_Exercise aim_.
Show all the lines in the data below that include the word "icon".

Stored records:
•••••
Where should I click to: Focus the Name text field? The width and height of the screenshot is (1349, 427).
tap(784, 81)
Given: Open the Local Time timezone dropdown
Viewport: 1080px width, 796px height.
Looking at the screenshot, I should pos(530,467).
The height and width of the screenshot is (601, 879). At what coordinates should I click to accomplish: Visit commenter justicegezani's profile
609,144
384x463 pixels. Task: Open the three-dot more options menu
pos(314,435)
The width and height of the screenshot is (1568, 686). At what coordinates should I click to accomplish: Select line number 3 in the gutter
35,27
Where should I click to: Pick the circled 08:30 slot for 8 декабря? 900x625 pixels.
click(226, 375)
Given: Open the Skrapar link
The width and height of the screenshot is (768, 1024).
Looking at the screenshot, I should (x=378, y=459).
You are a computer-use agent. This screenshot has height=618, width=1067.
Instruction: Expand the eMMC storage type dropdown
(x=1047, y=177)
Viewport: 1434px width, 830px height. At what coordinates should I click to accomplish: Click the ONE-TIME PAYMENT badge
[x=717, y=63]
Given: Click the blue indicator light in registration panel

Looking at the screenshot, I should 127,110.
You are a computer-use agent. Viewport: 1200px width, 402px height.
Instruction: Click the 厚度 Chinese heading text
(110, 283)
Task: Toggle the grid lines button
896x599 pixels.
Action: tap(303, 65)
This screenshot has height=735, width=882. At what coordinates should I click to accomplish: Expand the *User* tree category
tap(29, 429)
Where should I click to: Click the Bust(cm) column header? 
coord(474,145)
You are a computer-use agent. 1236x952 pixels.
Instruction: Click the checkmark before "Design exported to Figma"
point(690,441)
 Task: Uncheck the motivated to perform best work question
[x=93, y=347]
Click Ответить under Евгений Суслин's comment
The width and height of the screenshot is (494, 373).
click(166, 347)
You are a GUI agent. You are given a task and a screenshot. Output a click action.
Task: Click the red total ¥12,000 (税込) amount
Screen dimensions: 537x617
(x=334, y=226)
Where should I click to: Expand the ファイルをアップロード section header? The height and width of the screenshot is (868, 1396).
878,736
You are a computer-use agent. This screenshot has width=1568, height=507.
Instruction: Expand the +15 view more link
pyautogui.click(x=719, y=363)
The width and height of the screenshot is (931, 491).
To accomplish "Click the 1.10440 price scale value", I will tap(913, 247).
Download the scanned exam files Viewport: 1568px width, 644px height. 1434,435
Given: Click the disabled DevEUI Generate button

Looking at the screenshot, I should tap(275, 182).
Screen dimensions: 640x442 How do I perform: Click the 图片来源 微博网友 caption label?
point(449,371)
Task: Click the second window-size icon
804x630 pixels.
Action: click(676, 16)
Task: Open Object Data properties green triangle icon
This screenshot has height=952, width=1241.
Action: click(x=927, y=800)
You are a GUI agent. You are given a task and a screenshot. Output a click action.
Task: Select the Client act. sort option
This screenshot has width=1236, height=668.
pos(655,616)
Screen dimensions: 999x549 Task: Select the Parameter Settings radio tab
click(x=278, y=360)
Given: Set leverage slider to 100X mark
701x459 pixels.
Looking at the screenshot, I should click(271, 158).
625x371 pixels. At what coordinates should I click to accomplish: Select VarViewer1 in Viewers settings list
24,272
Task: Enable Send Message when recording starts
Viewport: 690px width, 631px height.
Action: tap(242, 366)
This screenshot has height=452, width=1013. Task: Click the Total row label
•••••
_Your response_.
Task: Click the second window-size icon
Task: Open Object Data properties green triangle icon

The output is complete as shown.